Happy Times with Grandmaster Park Chull Hee

Many of you in my martial arts family already know that Grandmaster Park has passed away.  Today I am skipping work to write this post about happier times, because it's all I can do in the face of profound loss.  There's no way I can go to the funeral in Korea.  I want to do the normal things that people do when they mourn, but that involves friends, instructors, and training partners on the other side of a language barrier, and the world itself.

A wallet certificate for a martial arts master in taekwondo's formative years,
before they even nailed down exactly what to call the art.

While the world is a little bit less today for not having him in it, this is a post about happier times.

In fact, I'll start off with a Fish Story, which I wrote before I started this blog, at a time when a Guardians of the Galaxy reference was somewhat timely.

Fish Story

I have a fish story for you.

I wanted to take Grandmaster Park out to a nice restaurant before I leave Korea.  Being unfamiliar with restaurants in the area, I asked the taekyun staff for a recommendation. They suggested an oddly-named restaurant that translated to, "My mother cooked me fish."

So when I offered to take Grandmaster Park there, he absolutely could not understand why I kept telling him that my mother cooked me fish.  He was too polite to say, "Listen you crazy foreigner, I know for a fact that your mother didn't cook you fish, because your mother isn't even on this continent, and even if she did cook you fish, why do you keep telling me that?"  But eventually I got him to the restaurant and pointed at the sign, and perhaps he no longer worried that he needed to report me for some mental health screening.

When we got there, I saw that the pictures were not what I expected.  The taekyun staff told me it was "fried fish," so I imagined breaded and fried fish pieces, like you would get at a fish fry in America.  But no.  They served up whole fish.  I have a personal rule to not eat anything that looks like it did when it was alive.  Why?  Because I'm a wuss.  But Grandmaster Park seemed happy to be there, so I decided to suck it up and face my impending doom.

I get squeamish when I can't tell if it's a meal or a pet.

I was thankful when Grandmaster Park selected a dish that was served without a head or a tail.  I wouldn't have to worry that my meal would start screaming as soon as I poked at it with chop sticks.  And even more importantly, I wouldn't have to go all Yondu on Grandmaster Park's fish and save it from being eaten.  After a sigh of relief, I ordered two of them.

When the meal arrived, I had no idea how to eat it.  I'm pretty good with chop sticks at this point, but I couldn't imagine how to cut a fish with them.  So I focused on my soup until I could see Grandmaster Park do it.  He basically scooped the meat out like he was using a spoon.  I watched and copied, and managed to eat.  It was pretty good.

▸ Stated exercise 1
Repeat the stretch of the post about Grandmaster Park from "Happy Times with" through "about happier times." word for word.
▸ Stated exercise 2
Carry on the post about Grandmaster Park from the point where it stops.

▸ Given data
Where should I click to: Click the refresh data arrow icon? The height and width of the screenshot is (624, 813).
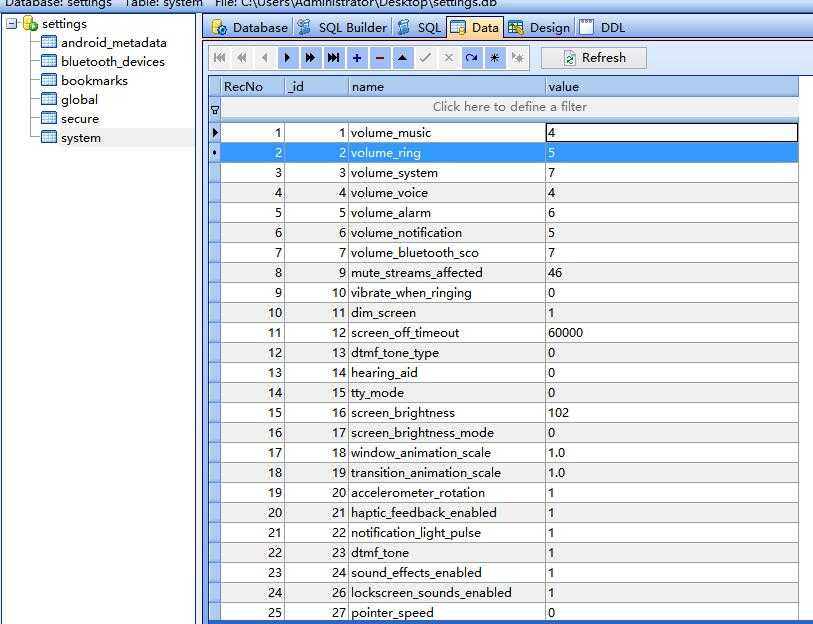(471, 58)
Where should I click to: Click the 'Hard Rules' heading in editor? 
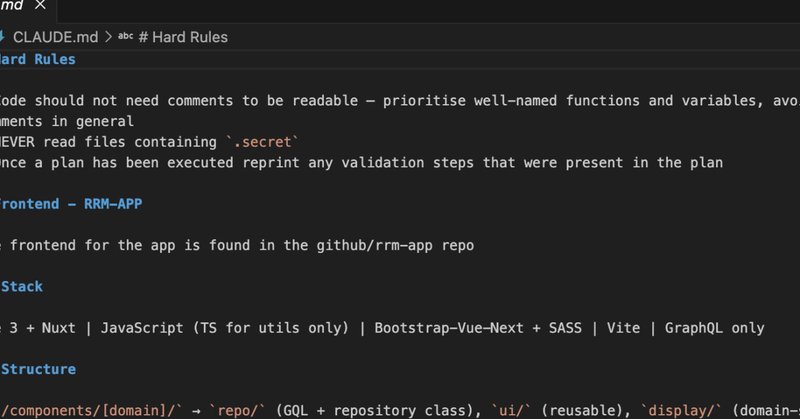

▸ Final result 1
Happy Times with Grandmaster Park Chull Hee

Many of you in my martial arts family already know that Grandmaster Park has passed away.  Today I am skipping work to write this post about happier times, because it's all I can do in the face of profound loss.  There's no way I can go to the funeral in Korea.  I want to do the normal things that people do when they mourn, but that involves friends, instructors, and training partners on the other side of a language barrier, and the world itself.

A wallet certificate for a martial arts master in taekwondo's formative years,
before they even nailed down exactly what to call the art.

While the world is a little bit less today for not having him in it, this is a post about happier times.

▸ Final result 2
Using magical powers that I can only assume come somewhere around 9th degree, Grandmaster Park was able to turn his fish into two neat rows of bones that looked like they had been cleaned in a chemistry lab.  Mine looked like somebody had scraped some of the meat out, gotten frustrated, and decided to smash the rest with a hammer.

When I finally gave up, Grandmaster Park teased me.  He said that when it's time to pay, I should get a discount because there's still enough fish there that they can sell it again.

I wonder if in Korea, they put soy sauce in the wound instead of salt.

A Story About His Character

The first time I went to Korea, I knew that Grandmaster Park was in Seoul somewhere.  I didn't even try to look him up.  I was only a first degree back then, and I figured the founder of our kwan had better things to do than hang out with the likes of me.  I would have loved to meet him, but I didn't want to inconvenience him.  So you can imagine my surprise when he was the one to reach out to me.

I've told the story before, but I'll tell it again in a little more detail now.  I had been training in a Kukkiwon school under Master Jang.  It was valuable, certainly, but it was a more modern experience than I expected.  So one day after my Korean language skills had developed enough, I spent some quality time with Google and found a Korean website detailing the beginning of taekwondo through the original nine kwans.  On that page, I found the correct hangeul spelling of Park Chull Hee.  Then I was able to search for his name in Korean.

Spoiler:  I found him and trained with him.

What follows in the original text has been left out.